* **Records shown**:
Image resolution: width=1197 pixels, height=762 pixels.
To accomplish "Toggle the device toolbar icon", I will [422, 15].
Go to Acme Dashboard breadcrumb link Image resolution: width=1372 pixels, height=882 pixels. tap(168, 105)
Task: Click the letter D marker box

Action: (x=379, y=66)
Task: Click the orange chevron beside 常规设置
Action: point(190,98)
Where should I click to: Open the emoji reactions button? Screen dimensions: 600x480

* **Requirement**: Keep only the lines of the listing that contain the word "width", and copy them.

* **Response**:
Image resolution: width=1197 pixels, height=762 pixels.
Go to Acme Dashboard breadcrumb link Image resolution: width=1372 pixels, height=882 pixels. tap(168, 105)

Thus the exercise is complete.